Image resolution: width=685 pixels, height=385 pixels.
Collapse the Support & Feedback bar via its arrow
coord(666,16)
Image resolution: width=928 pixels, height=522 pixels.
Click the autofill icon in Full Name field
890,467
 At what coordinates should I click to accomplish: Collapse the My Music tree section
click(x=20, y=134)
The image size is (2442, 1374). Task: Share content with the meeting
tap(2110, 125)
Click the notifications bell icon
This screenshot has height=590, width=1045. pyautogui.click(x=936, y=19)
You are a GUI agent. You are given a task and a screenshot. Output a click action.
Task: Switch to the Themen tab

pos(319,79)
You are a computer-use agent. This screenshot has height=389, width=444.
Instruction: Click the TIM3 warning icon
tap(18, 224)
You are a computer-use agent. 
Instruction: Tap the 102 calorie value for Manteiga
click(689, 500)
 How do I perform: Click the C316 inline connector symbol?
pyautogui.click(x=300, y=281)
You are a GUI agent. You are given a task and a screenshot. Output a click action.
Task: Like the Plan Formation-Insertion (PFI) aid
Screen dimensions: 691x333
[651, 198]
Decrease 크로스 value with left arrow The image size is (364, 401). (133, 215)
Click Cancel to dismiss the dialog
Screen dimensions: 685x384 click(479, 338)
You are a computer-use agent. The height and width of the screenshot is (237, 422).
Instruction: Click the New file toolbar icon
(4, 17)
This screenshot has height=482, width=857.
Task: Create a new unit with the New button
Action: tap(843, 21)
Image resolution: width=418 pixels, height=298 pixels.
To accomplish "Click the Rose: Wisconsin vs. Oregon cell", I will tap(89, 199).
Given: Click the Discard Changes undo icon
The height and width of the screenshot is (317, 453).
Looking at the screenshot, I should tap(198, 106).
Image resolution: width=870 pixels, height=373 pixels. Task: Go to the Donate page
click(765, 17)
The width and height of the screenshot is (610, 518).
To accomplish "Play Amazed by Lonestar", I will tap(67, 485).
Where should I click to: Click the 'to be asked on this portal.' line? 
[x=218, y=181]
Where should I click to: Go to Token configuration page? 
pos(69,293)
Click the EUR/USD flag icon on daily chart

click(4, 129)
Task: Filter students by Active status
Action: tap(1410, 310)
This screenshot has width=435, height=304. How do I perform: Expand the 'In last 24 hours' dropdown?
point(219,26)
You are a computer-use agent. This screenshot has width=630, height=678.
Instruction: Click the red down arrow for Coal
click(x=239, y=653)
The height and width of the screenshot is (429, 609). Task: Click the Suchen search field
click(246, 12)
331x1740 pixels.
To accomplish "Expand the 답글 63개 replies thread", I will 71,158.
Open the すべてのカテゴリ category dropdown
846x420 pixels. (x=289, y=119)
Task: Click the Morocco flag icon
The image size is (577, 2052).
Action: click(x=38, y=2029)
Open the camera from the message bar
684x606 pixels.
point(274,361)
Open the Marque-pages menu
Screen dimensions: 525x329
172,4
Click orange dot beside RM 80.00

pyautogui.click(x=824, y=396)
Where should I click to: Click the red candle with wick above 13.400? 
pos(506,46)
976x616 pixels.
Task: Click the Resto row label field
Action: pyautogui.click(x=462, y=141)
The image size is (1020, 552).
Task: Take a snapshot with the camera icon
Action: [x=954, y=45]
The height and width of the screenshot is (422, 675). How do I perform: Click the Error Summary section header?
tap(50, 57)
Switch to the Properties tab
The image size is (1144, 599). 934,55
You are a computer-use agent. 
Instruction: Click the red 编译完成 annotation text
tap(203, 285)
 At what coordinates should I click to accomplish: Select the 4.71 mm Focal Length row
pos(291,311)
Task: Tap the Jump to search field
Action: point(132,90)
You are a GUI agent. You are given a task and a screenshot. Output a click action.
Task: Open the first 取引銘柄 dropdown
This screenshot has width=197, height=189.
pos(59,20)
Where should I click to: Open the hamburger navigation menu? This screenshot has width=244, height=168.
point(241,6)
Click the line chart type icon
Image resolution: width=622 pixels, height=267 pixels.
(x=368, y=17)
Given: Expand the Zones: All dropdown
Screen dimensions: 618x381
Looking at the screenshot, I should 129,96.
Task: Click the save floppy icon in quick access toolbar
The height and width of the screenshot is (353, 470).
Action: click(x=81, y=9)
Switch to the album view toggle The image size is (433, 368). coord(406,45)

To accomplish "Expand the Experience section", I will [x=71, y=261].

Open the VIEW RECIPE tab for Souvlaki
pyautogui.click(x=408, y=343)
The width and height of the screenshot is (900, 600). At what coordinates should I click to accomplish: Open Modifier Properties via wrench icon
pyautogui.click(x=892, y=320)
::::::
** Task directions **
Print every item above again, word for word, in the same order.

** The answer **
Image resolution: width=685 pixels, height=385 pixels.
Collapse the Support & Feedback bar via its arrow
coord(666,16)
Image resolution: width=928 pixels, height=522 pixels.
Click the autofill icon in Full Name field
890,467
 At what coordinates should I click to accomplish: Collapse the My Music tree section
click(x=20, y=134)
The image size is (2442, 1374). Task: Share content with the meeting
tap(2110, 125)
Click the notifications bell icon
This screenshot has height=590, width=1045. pyautogui.click(x=936, y=19)
You are a GUI agent. You are given a task and a screenshot. Output a click action.
Task: Switch to the Themen tab

pos(319,79)
You are a computer-use agent. This screenshot has height=389, width=444.
Instruction: Click the TIM3 warning icon
tap(18, 224)
You are a computer-use agent. 
Instruction: Tap the 102 calorie value for Manteiga
click(689, 500)
 How do I perform: Click the C316 inline connector symbol?
pyautogui.click(x=300, y=281)
You are a GUI agent. You are given a task and a screenshot. Output a click action.
Task: Like the Plan Formation-Insertion (PFI) aid
Screen dimensions: 691x333
[651, 198]
Decrease 크로스 value with left arrow The image size is (364, 401). (133, 215)
Click Cancel to dismiss the dialog
Screen dimensions: 685x384 click(479, 338)
You are a computer-use agent. The height and width of the screenshot is (237, 422).
Instruction: Click the New file toolbar icon
(4, 17)
This screenshot has height=482, width=857.
Task: Create a new unit with the New button
Action: tap(843, 21)
Image resolution: width=418 pixels, height=298 pixels.
To accomplish "Click the Rose: Wisconsin vs. Oregon cell", I will tap(89, 199).
Given: Click the Discard Changes undo icon
The height and width of the screenshot is (317, 453).
Looking at the screenshot, I should tap(198, 106).
Image resolution: width=870 pixels, height=373 pixels. Task: Go to the Donate page
click(765, 17)
The width and height of the screenshot is (610, 518).
To accomplish "Play Amazed by Lonestar", I will tap(67, 485).
Where should I click to: Click the 'to be asked on this portal.' line? 
[x=218, y=181]
Where should I click to: Go to Token configuration page? 
pos(69,293)
Click the EUR/USD flag icon on daily chart

click(4, 129)
Task: Filter students by Active status
Action: tap(1410, 310)
This screenshot has width=435, height=304. How do I perform: Expand the 'In last 24 hours' dropdown?
point(219,26)
You are a computer-use agent. This screenshot has width=630, height=678.
Instruction: Click the red down arrow for Coal
click(x=239, y=653)
The height and width of the screenshot is (429, 609). Task: Click the Suchen search field
click(246, 12)
331x1740 pixels.
To accomplish "Expand the 답글 63개 replies thread", I will 71,158.
Open the すべてのカテゴリ category dropdown
846x420 pixels. (x=289, y=119)
Task: Click the Morocco flag icon
The image size is (577, 2052).
Action: click(x=38, y=2029)
Open the camera from the message bar
684x606 pixels.
point(274,361)
Open the Marque-pages menu
Screen dimensions: 525x329
172,4
Click orange dot beside RM 80.00

pyautogui.click(x=824, y=396)
Where should I click to: Click the red candle with wick above 13.400? 
pos(506,46)
976x616 pixels.
Task: Click the Resto row label field
Action: pyautogui.click(x=462, y=141)
The image size is (1020, 552).
Task: Take a snapshot with the camera icon
Action: [x=954, y=45]
The height and width of the screenshot is (422, 675). How do I perform: Click the Error Summary section header?
tap(50, 57)
Switch to the Properties tab
The image size is (1144, 599). 934,55
You are a computer-use agent. 
Instruction: Click the red 编译完成 annotation text
tap(203, 285)
 At what coordinates should I click to accomplish: Select the 4.71 mm Focal Length row
pos(291,311)
Task: Tap the Jump to search field
Action: point(132,90)
You are a GUI agent. You are given a task and a screenshot. Output a click action.
Task: Open the first 取引銘柄 dropdown
This screenshot has width=197, height=189.
pos(59,20)
Where should I click to: Open the hamburger navigation menu? This screenshot has width=244, height=168.
point(241,6)
Click the line chart type icon
Image resolution: width=622 pixels, height=267 pixels.
(x=368, y=17)
Given: Expand the Zones: All dropdown
Screen dimensions: 618x381
Looking at the screenshot, I should 129,96.
Task: Click the save floppy icon in quick access toolbar
The height and width of the screenshot is (353, 470).
Action: click(x=81, y=9)
Switch to the album view toggle The image size is (433, 368). coord(406,45)

To accomplish "Expand the Experience section", I will [x=71, y=261].

Open the VIEW RECIPE tab for Souvlaki
pyautogui.click(x=408, y=343)
The width and height of the screenshot is (900, 600). At what coordinates should I click to accomplish: Open Modifier Properties via wrench icon
pyautogui.click(x=892, y=320)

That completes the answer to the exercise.